Passage provided:
● ● ● ● ● ● ●

# Immortal Beloved



## Metalheadwholovesclasical

The "Amadeus" thread inspired me to do this, especially since no topic has been posted about it yet. I think it was a great film, very sad a lot of the times. Anyone else enjoy this movie?


----------



## Weston

Paging LvB.

I enjoy it a great deal. I have no trouble accepting it as a work of historical fiction (emphasis on "fiction."). Gary Oldman becomes Beethoven for me more so than any other actor I have seen. I love the parts where he is trying to explain music to Schindler and it cuts to scenes of the carriage with the broken axel. "This is the sound of his agitation."

Scholars have now pretty much settled on who inspired the Immortal Beloved letter, but I think I'd prefer it remained a mystery.


----------



## Yoshi

My favourite film


----------



## Aramis

I turned off this movie just after I saw Beethoven's mistress. Such a double bagger.


----------



## Ciel_Rouge

Aramis, would you kindly elaborate on THAT?!  I am not sure if I understand you correctly...


----------



## Aramis

I mean that actress starring as a Beethoven's mistress was damn ugly and I couldn't stand it; for me, she ruined the whole movie.


----------



## Weston

Allllrighty then. Moving along . . .


----------



## tahnak

Aramis said:


> I mean that actress starring as a Beethoven's mistress was damn ugly and I couldn't stand it; for me, she ruined the whole movie.


Watch 'Copying Beethoven' with Ed Harris playing Beethoven and Diane Kruger and the apprentice does not get more beautiful than this...


----------



## david johnson

i liked some of the movie.

● ● ● ● ● ● ●

Required work:
#1 In the Immortal Beloved thread above, do these statements agree with it? Answer yes or no for each, quoting the words that decide it. (a) Weston says scholars still have no idea who inspired the Immortal Beloved letter. (b) The first poster says the "Amadeus" thread prompted this topic. (c) tahnak suggests a film in which Ed Harris plays Beethoven.
#2 Turn the paragraph of the Immortal Beloved thread that begins "I enjoy it a great deal." into a short bulleted list that keeps its main points.
#3 Pick up the Immortal Beloved thread after its last post and carry it on.

Available data:

● ● ● ● ● ● ●

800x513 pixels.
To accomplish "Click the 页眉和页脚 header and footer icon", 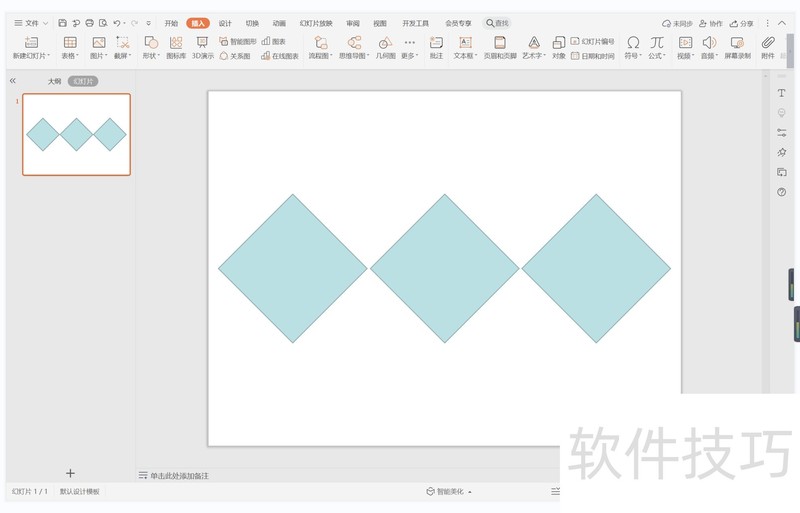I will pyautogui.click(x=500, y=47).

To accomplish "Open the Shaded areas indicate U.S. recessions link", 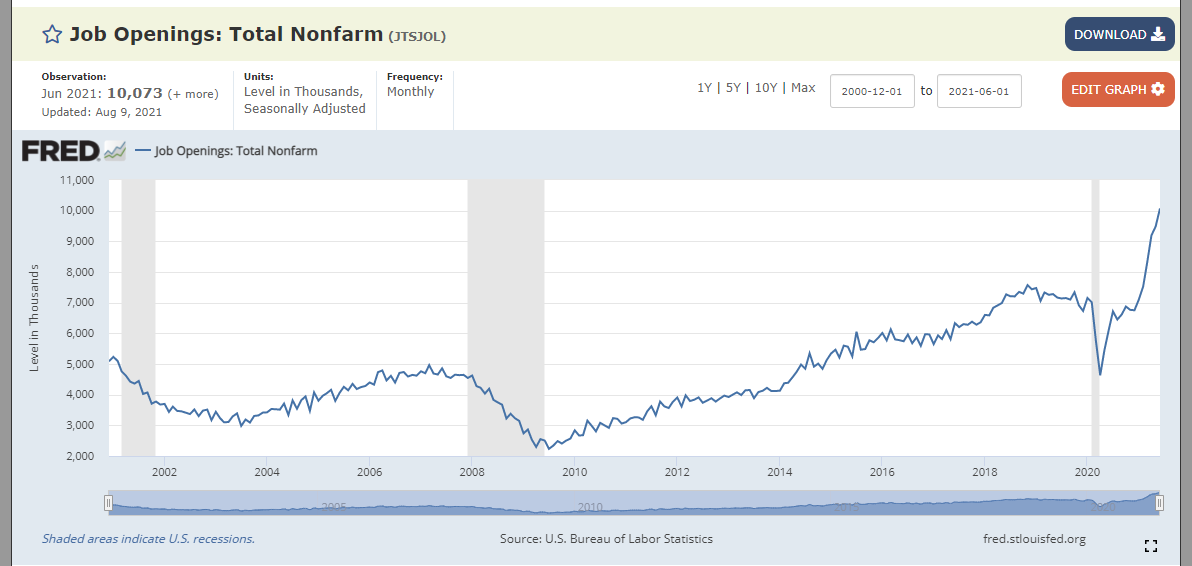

● ● ● ● ● ● ●

Answers for this exercise:
#1
(a) No: "Scholars have now pretty much settled on who inspired the Immortal Beloved letter"
(b) Yes: "The "Amadeus" thread inspired me to do this"
(c) Yes: "Watch 'Copying Beethoven' with Ed Harris playing Beethoven"

#2
- Weston enjoys the film very much.
- He readily accepts it as historical fiction, stressing "fiction."
- To him, Gary Oldman embodies Beethoven more than any other actor he has seen.
- He loves the scenes where Beethoven explains music to Schindler, intercut with the carriage that has a broken axle ("This is the sound of his agitation.").

#3
dj


----------



## SalieriIsInnocent

I enjoyed this quite a bit. I would probably prefer Copying Beethoven, but Gary Oldman absolutely owns in this film. One thing I don't understand is: why they never show the humorous side of Beethoven.


----------



## Il Seraglio

The trailer is godawful... and maybe it put me off a little bit, but I would still very much like to see it.


----------



## SalieriIsInnocent

Il Seraglio said:


> The trailer is godawful... and maybe it put me off a little bit, but I would still very much like to see it.


Every movie I have ever loved, had a horrible trailer. Nowadays, movies that have wonderful trailers usually end up being terrible.


----------



## michael walsh

Despite the poetic licence I found this movie illuminating and poignant; I can get quite emotional when I experience *Immortal Beloved*.

*Eroica, The Day That Changed Music Forever* is another hot favourite so it seems, from what other posters say; I can look forward to a great in the trilogy: *Copying Beethoven*. It's nearly Christmas! A few hints might bring results.


----------



## noahgreen

*beyond legendary *

the best film that i ever watched, i even made this as a topic on my research papers project.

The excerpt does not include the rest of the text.